* [About this task] In the data below, give the number of lines that contain the word "Given". Nothing else is needed.

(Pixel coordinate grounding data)
----------------

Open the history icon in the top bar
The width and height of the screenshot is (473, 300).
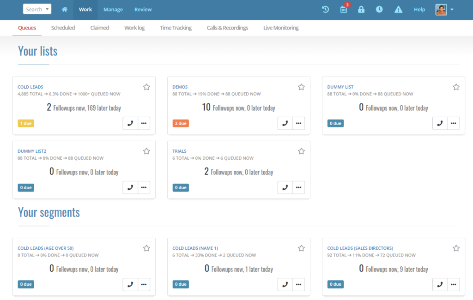(324, 9)
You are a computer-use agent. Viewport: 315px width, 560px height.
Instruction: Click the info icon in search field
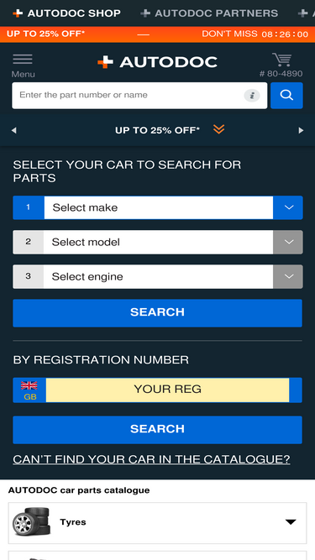(252, 96)
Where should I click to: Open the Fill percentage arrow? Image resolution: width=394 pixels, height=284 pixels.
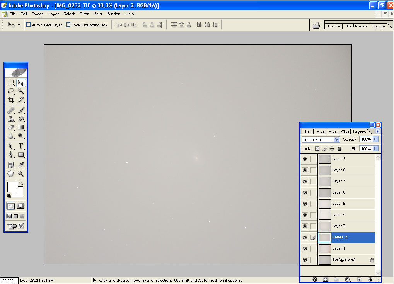(x=375, y=148)
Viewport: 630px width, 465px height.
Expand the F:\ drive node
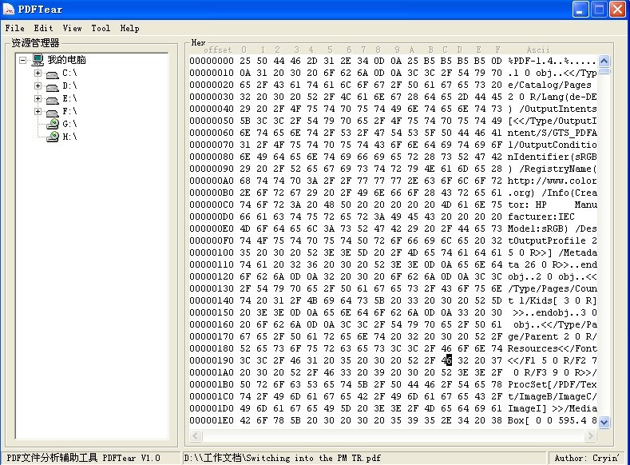(x=38, y=112)
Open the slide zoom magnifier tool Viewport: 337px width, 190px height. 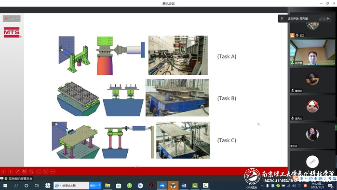click(32, 172)
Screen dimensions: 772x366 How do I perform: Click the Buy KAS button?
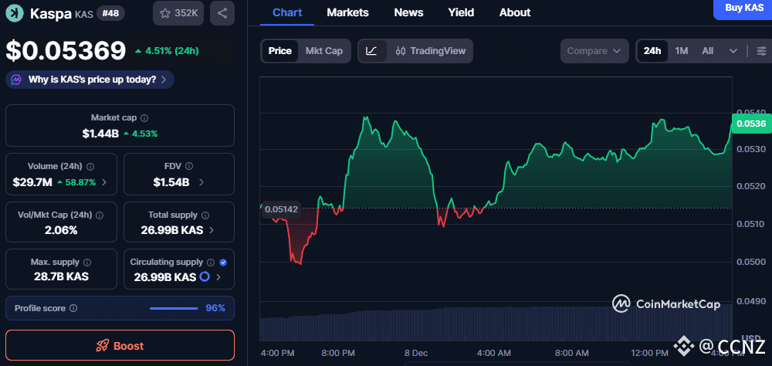[744, 8]
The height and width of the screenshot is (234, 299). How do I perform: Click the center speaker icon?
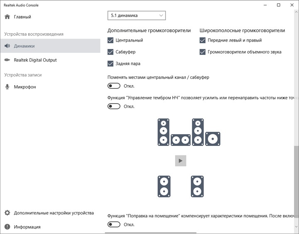click(x=181, y=140)
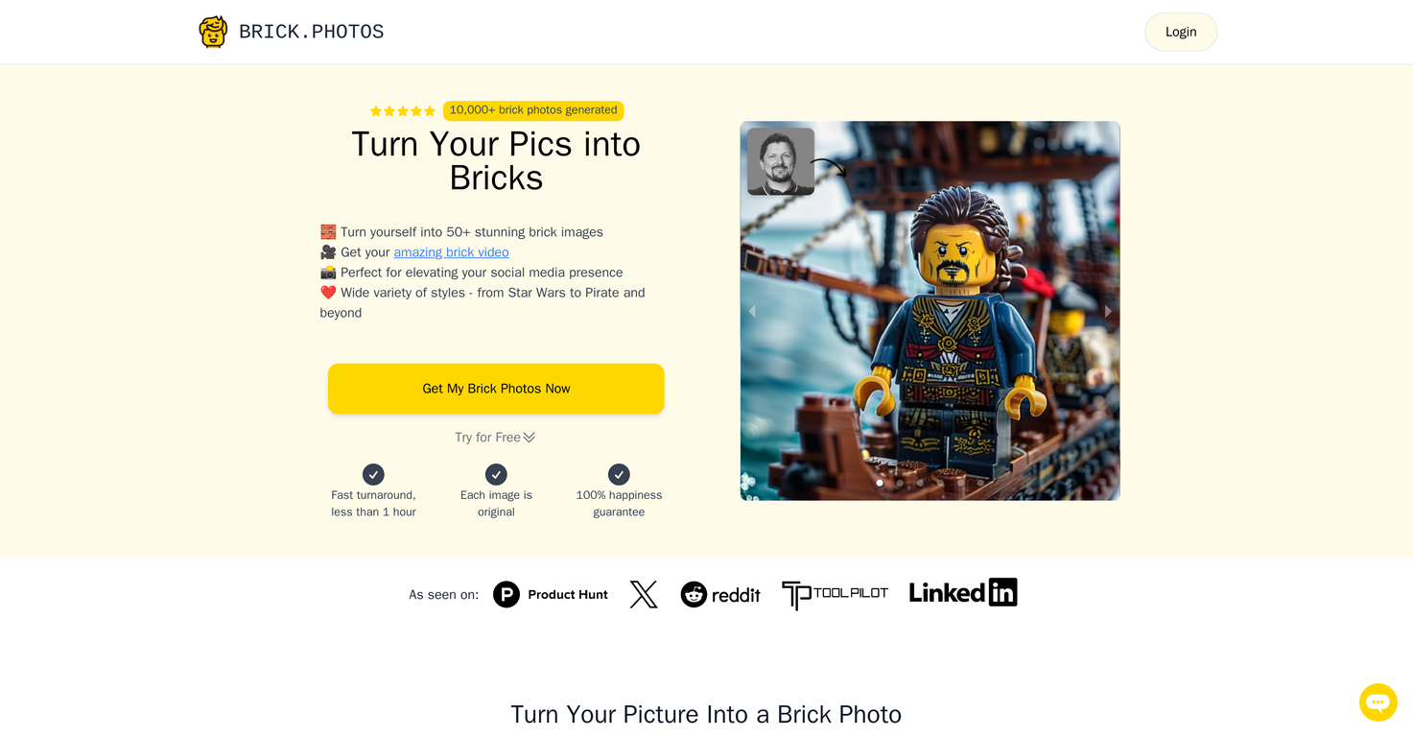Open the LinkedIn logo link
Image resolution: width=1413 pixels, height=737 pixels.
tap(963, 593)
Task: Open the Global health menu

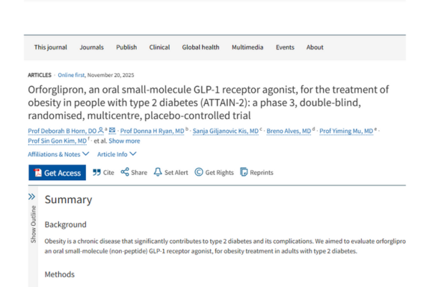Action: point(201,47)
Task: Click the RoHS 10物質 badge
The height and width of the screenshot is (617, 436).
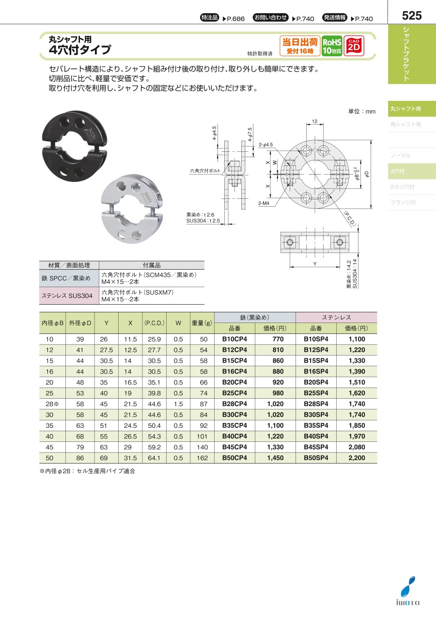Action: point(332,47)
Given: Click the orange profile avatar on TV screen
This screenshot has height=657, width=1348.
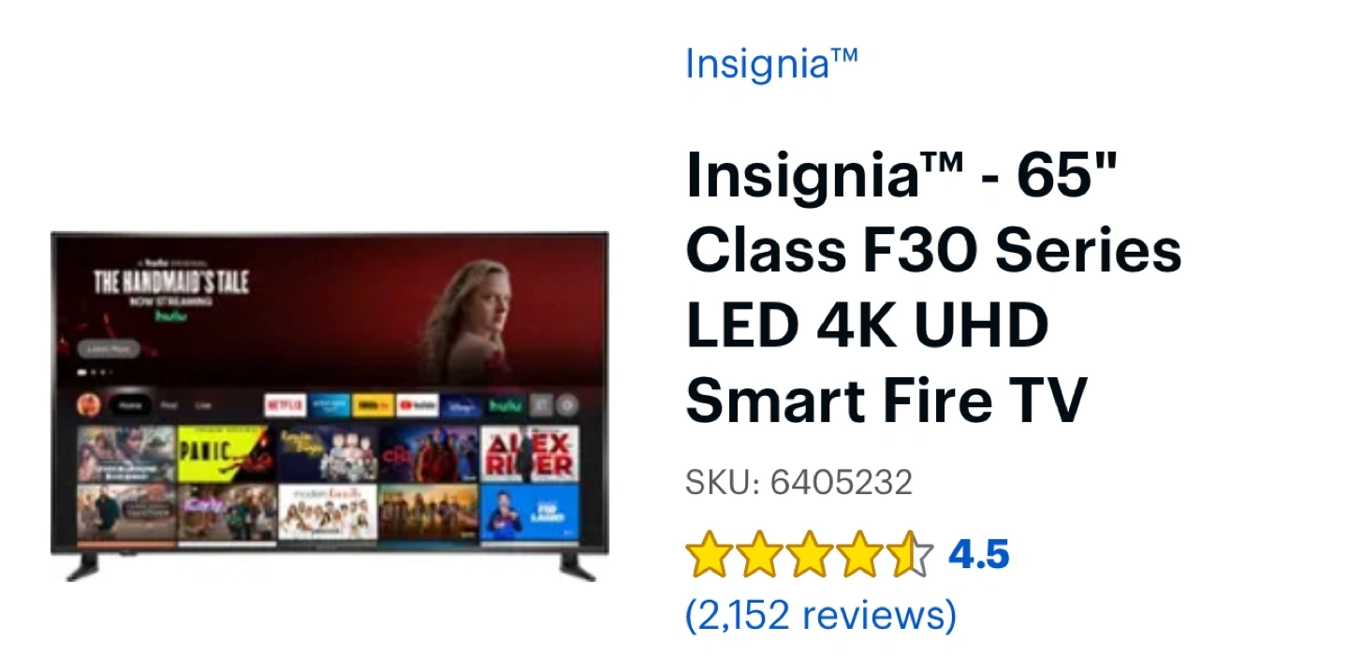Looking at the screenshot, I should [x=89, y=405].
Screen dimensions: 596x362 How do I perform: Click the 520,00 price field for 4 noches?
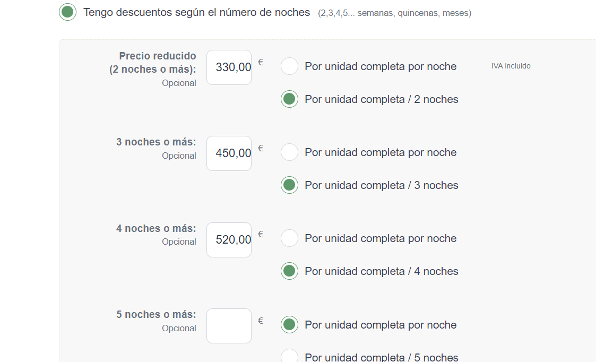click(x=229, y=239)
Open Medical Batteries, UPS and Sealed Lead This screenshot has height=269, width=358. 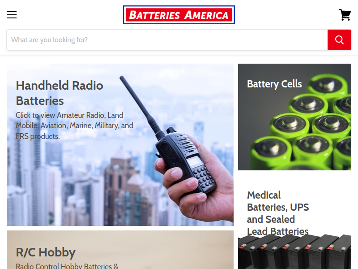click(x=278, y=213)
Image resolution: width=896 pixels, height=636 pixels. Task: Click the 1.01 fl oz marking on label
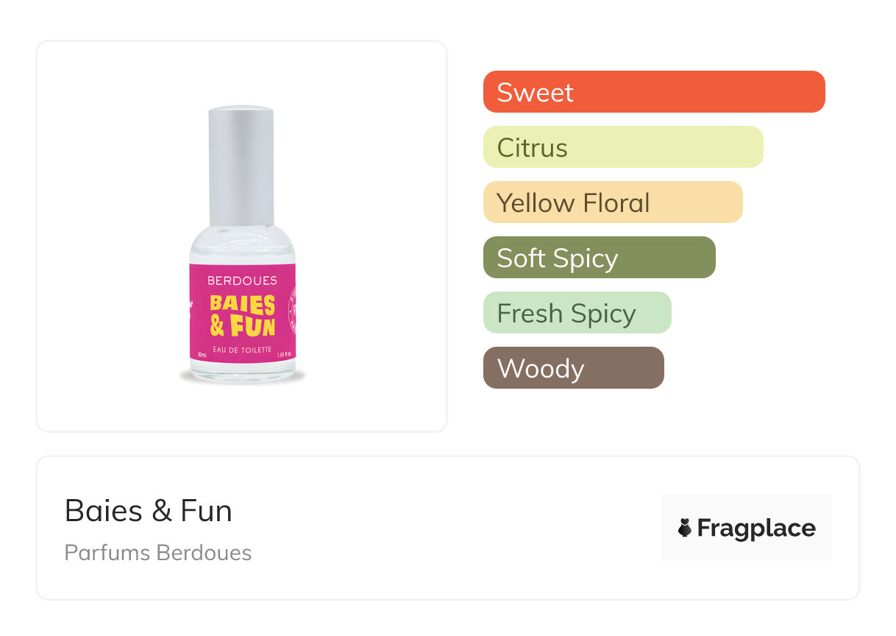[285, 355]
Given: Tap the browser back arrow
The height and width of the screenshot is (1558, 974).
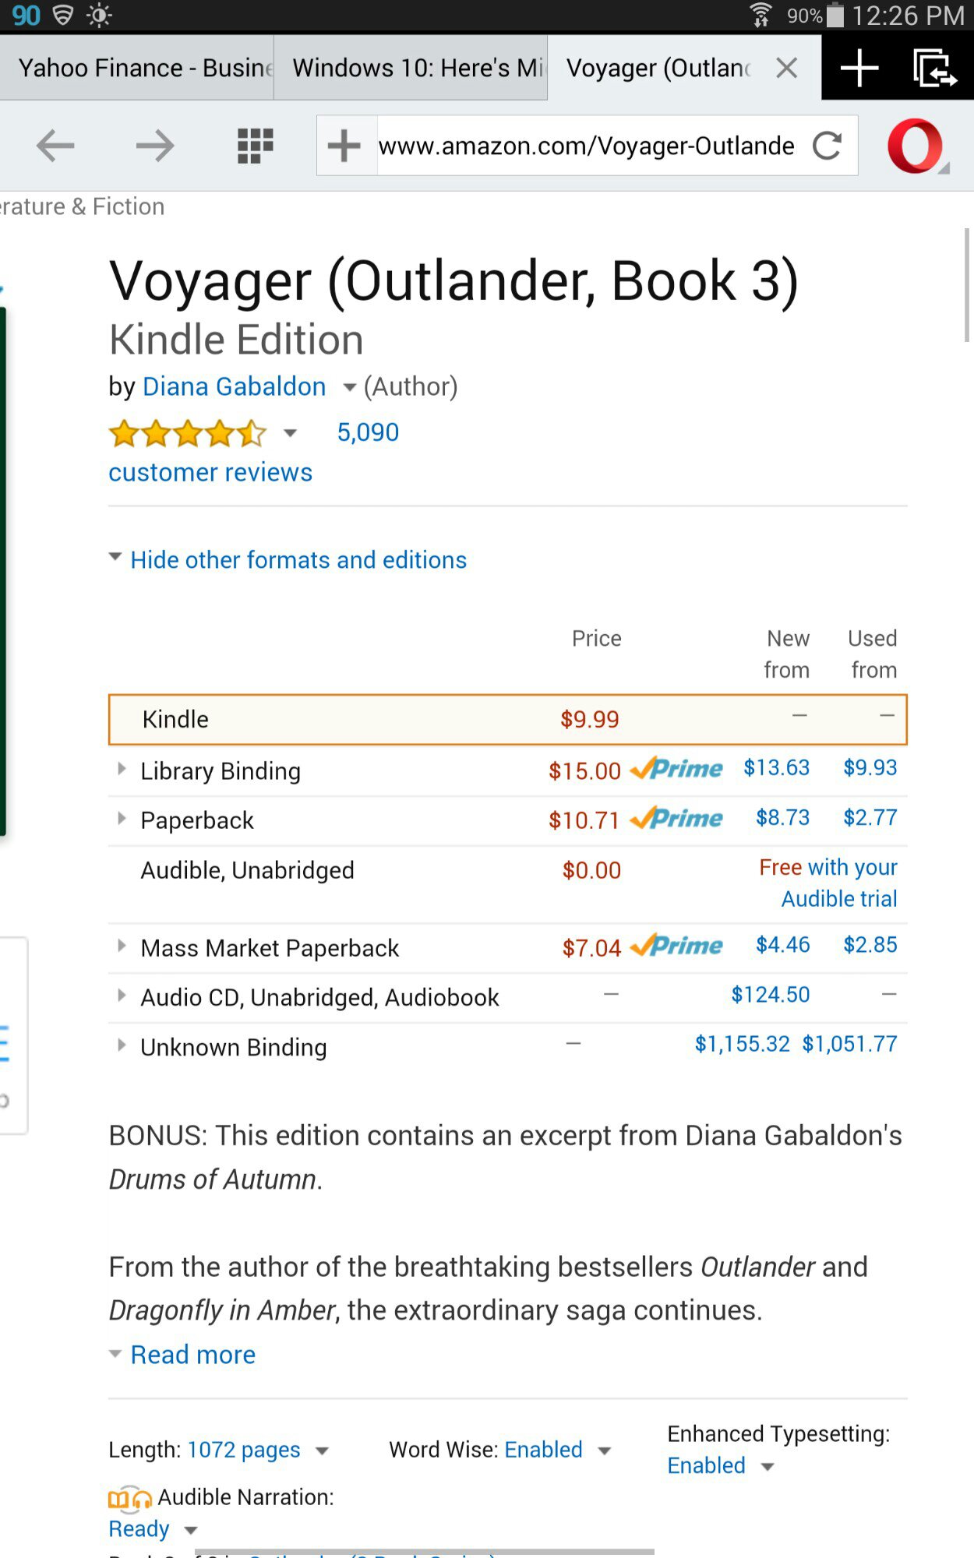Looking at the screenshot, I should [55, 146].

----------------

* [Written reply] 2